**Record list:**
# # #

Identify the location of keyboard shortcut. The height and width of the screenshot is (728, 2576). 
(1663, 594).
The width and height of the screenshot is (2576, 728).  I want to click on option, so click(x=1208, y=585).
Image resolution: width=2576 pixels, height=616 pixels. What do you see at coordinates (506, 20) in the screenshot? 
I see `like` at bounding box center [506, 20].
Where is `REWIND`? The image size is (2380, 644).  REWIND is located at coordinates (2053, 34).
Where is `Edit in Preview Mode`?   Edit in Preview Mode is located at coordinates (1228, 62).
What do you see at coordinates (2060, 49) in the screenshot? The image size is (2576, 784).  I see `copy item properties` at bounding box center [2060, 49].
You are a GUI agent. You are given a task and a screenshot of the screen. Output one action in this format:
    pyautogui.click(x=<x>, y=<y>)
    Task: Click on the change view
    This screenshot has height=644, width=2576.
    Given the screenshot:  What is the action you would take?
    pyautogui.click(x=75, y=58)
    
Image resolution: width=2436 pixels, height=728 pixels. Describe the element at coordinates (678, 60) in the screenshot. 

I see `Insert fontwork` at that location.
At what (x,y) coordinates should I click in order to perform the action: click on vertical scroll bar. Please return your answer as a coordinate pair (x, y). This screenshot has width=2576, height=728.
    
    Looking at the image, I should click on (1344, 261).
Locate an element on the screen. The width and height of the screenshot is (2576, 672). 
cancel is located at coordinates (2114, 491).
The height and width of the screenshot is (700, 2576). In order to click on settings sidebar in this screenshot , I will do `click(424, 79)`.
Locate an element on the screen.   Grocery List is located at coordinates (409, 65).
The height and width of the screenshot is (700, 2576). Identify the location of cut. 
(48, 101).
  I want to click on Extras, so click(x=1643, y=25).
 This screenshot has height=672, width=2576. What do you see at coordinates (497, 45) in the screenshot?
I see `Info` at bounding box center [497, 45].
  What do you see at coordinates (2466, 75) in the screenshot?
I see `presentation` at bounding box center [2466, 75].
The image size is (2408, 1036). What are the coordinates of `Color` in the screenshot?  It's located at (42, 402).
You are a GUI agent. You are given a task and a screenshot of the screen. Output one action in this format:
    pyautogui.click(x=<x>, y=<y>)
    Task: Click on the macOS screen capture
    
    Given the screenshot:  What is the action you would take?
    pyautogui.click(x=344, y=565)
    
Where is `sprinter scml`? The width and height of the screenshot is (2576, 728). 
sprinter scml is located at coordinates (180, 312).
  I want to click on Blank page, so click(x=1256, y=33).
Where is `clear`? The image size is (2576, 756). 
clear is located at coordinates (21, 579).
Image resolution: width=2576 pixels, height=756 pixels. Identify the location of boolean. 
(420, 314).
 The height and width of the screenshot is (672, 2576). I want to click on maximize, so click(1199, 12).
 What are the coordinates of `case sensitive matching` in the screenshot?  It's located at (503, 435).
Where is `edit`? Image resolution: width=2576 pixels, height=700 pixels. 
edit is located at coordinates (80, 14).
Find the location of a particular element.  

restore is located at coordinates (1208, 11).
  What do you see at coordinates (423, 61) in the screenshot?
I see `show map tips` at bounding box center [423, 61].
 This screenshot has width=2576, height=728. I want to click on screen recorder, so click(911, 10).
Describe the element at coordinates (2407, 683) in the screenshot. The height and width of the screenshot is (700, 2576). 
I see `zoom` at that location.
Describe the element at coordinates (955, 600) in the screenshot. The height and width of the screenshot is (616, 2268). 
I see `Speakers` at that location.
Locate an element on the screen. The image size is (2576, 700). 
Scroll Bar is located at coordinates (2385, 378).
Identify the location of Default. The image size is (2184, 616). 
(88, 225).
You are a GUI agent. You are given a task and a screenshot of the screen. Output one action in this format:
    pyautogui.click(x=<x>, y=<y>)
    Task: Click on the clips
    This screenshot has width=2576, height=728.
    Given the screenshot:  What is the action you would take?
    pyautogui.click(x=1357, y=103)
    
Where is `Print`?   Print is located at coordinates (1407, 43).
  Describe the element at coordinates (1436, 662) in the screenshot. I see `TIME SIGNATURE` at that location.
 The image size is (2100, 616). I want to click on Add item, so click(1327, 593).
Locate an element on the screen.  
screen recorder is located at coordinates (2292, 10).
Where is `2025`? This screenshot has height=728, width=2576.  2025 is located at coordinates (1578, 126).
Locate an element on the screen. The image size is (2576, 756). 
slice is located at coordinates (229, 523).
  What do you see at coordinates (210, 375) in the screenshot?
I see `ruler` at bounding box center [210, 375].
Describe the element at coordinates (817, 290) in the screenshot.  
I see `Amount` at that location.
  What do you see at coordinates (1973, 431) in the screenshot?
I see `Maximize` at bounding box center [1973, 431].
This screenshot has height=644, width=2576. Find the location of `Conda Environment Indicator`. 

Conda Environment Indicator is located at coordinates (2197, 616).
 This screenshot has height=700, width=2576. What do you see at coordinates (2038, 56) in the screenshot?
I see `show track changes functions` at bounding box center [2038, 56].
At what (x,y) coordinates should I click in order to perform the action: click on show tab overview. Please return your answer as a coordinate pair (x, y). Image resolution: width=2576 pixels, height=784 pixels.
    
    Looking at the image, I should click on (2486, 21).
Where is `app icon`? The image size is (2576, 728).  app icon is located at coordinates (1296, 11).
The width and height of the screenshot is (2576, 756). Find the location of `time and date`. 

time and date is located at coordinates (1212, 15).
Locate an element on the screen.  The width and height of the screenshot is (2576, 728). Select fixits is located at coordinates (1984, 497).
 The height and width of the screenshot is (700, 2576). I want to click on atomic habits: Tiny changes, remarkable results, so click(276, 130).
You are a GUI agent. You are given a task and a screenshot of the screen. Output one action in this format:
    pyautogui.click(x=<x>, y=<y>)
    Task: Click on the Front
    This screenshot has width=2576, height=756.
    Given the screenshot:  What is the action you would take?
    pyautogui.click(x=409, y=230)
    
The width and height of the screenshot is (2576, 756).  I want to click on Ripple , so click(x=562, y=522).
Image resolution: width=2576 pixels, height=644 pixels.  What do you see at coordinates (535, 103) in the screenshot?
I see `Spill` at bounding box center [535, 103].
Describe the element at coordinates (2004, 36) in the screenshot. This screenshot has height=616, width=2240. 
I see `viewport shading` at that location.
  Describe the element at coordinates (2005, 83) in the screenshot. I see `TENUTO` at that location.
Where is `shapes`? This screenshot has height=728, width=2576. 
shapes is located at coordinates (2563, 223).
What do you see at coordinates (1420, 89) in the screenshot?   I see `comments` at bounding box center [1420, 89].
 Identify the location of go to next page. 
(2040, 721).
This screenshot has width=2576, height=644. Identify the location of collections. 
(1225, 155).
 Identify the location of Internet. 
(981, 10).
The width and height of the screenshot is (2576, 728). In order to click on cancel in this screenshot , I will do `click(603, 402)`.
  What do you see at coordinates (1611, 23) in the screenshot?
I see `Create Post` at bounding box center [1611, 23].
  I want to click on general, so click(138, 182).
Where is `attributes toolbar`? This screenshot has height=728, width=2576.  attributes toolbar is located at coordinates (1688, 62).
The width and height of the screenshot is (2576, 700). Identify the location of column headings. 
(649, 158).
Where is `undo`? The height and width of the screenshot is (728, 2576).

# # #

**Given instruction:** Copy out all of the data above, line for line, with no changes of any kind.

**Complete response:**
Identify the location of keyboard shortcut. The height and width of the screenshot is (728, 2576). 
(1663, 594).
The width and height of the screenshot is (2576, 728).  I want to click on option, so click(x=1208, y=585).
Image resolution: width=2576 pixels, height=616 pixels. What do you see at coordinates (506, 20) in the screenshot? 
I see `like` at bounding box center [506, 20].
Where is `REWIND`? The image size is (2380, 644).  REWIND is located at coordinates (2053, 34).
Where is `Edit in Preview Mode`?   Edit in Preview Mode is located at coordinates (1228, 62).
What do you see at coordinates (2060, 49) in the screenshot? The image size is (2576, 784).  I see `copy item properties` at bounding box center [2060, 49].
You are a GUI agent. You are given a task and a screenshot of the screen. Output one action in this format:
    pyautogui.click(x=<x>, y=<y>)
    Task: Click on the change view
    This screenshot has height=644, width=2576.
    Given the screenshot:  What is the action you would take?
    pyautogui.click(x=75, y=58)
    
Image resolution: width=2436 pixels, height=728 pixels. Describe the element at coordinates (678, 60) in the screenshot. 

I see `Insert fontwork` at that location.
At what (x,y) coordinates should I click in order to perform the action: click on vertical scroll bar. Please return your answer as a coordinate pair (x, y). This screenshot has width=2576, height=728.
    
    Looking at the image, I should click on (1344, 261).
Locate an element on the screen. The width and height of the screenshot is (2576, 672). 
cancel is located at coordinates (2114, 491).
The height and width of the screenshot is (700, 2576). In order to click on settings sidebar in this screenshot , I will do `click(424, 79)`.
Locate an element on the screen.   Grocery List is located at coordinates (409, 65).
The height and width of the screenshot is (700, 2576). Identify the location of cut. 
(48, 101).
  I want to click on Extras, so click(x=1643, y=25).
 This screenshot has height=672, width=2576. What do you see at coordinates (497, 45) in the screenshot?
I see `Info` at bounding box center [497, 45].
  What do you see at coordinates (2466, 75) in the screenshot?
I see `presentation` at bounding box center [2466, 75].
The image size is (2408, 1036). What are the coordinates of `Color` in the screenshot?  It's located at (42, 402).
You are a GUI agent. You are given a task and a screenshot of the screen. Output one action in this format:
    pyautogui.click(x=<x>, y=<y>)
    Task: Click on the macOS screen capture
    
    Given the screenshot:  What is the action you would take?
    pyautogui.click(x=344, y=565)
    
Where is `sprinter scml`? The width and height of the screenshot is (2576, 728). 
sprinter scml is located at coordinates (180, 312).
  I want to click on Blank page, so click(x=1256, y=33).
Where is `clear`? The image size is (2576, 756). 
clear is located at coordinates (21, 579).
Image resolution: width=2576 pixels, height=756 pixels. Identify the location of boolean. 
(420, 314).
 The height and width of the screenshot is (672, 2576). I want to click on maximize, so click(1199, 12).
 What are the coordinates of `case sensitive matching` in the screenshot?  It's located at (503, 435).
Where is `edit`? Image resolution: width=2576 pixels, height=700 pixels. 
edit is located at coordinates (80, 14).
Find the location of a particular element.  

restore is located at coordinates (1208, 11).
  What do you see at coordinates (423, 61) in the screenshot?
I see `show map tips` at bounding box center [423, 61].
 This screenshot has width=2576, height=728. I want to click on screen recorder, so click(911, 10).
Describe the element at coordinates (2407, 683) in the screenshot. The height and width of the screenshot is (700, 2576). 
I see `zoom` at that location.
Describe the element at coordinates (955, 600) in the screenshot. The height and width of the screenshot is (616, 2268). 
I see `Speakers` at that location.
Locate an element on the screen. The image size is (2576, 700). 
Scroll Bar is located at coordinates (2385, 378).
Identify the location of Default. The image size is (2184, 616). 
(88, 225).
You are a GUI agent. You are given a task and a screenshot of the screen. Output one action in this format:
    pyautogui.click(x=<x>, y=<y>)
    Task: Click on the clips
    This screenshot has width=2576, height=728.
    Given the screenshot:  What is the action you would take?
    pyautogui.click(x=1357, y=103)
    
Where is `Print`?   Print is located at coordinates (1407, 43).
  Describe the element at coordinates (1436, 662) in the screenshot. I see `TIME SIGNATURE` at that location.
 The image size is (2100, 616). I want to click on Add item, so click(1327, 593).
Locate an element on the screen.  
screen recorder is located at coordinates (2292, 10).
Where is `2025`? This screenshot has height=728, width=2576.  2025 is located at coordinates (1578, 126).
Locate an element on the screen. The image size is (2576, 756). 
slice is located at coordinates (229, 523).
  What do you see at coordinates (210, 375) in the screenshot?
I see `ruler` at bounding box center [210, 375].
Describe the element at coordinates (817, 290) in the screenshot.  
I see `Amount` at that location.
  What do you see at coordinates (1973, 431) in the screenshot?
I see `Maximize` at bounding box center [1973, 431].
This screenshot has height=644, width=2576. Find the location of `Conda Environment Indicator`. 

Conda Environment Indicator is located at coordinates (2197, 616).
 This screenshot has height=700, width=2576. What do you see at coordinates (2038, 56) in the screenshot?
I see `show track changes functions` at bounding box center [2038, 56].
At what (x,y) coordinates should I click in order to perform the action: click on show tab overview. Please return your answer as a coordinate pair (x, y). Image resolution: width=2576 pixels, height=784 pixels.
    
    Looking at the image, I should click on (2486, 21).
Where is `app icon`? The image size is (2576, 728).  app icon is located at coordinates (1296, 11).
The width and height of the screenshot is (2576, 756). Find the location of `time and date`. 

time and date is located at coordinates (1212, 15).
Locate an element on the screen.  The width and height of the screenshot is (2576, 728). Select fixits is located at coordinates (1984, 497).
 The height and width of the screenshot is (700, 2576). I want to click on atomic habits: Tiny changes, remarkable results, so click(276, 130).
You are a GUI agent. You are given a task and a screenshot of the screen. Output one action in this format:
    pyautogui.click(x=<x>, y=<y>)
    Task: Click on the Front
    This screenshot has width=2576, height=756.
    Given the screenshot:  What is the action you would take?
    pyautogui.click(x=409, y=230)
    
The width and height of the screenshot is (2576, 756).  I want to click on Ripple , so click(x=562, y=522).
Image resolution: width=2576 pixels, height=644 pixels.  What do you see at coordinates (535, 103) in the screenshot?
I see `Spill` at bounding box center [535, 103].
Describe the element at coordinates (2004, 36) in the screenshot. This screenshot has height=616, width=2240. 
I see `viewport shading` at that location.
  Describe the element at coordinates (2005, 83) in the screenshot. I see `TENUTO` at that location.
Where is `shapes`? This screenshot has height=728, width=2576. 
shapes is located at coordinates (2563, 223).
What do you see at coordinates (1420, 89) in the screenshot?   I see `comments` at bounding box center [1420, 89].
 Identify the location of go to next page. 
(2040, 721).
This screenshot has width=2576, height=644. Identify the location of collections. 
(1225, 155).
 Identify the location of Internet. 
(981, 10).
The width and height of the screenshot is (2576, 728). In order to click on cancel in this screenshot , I will do `click(603, 402)`.
  What do you see at coordinates (1611, 23) in the screenshot?
I see `Create Post` at bounding box center [1611, 23].
  I want to click on general, so click(138, 182).
Where is `attributes toolbar`? This screenshot has height=728, width=2576.  attributes toolbar is located at coordinates (1688, 62).
The width and height of the screenshot is (2576, 700). Identify the location of column headings. 
(649, 158).
Where is `undo`? The height and width of the screenshot is (728, 2576).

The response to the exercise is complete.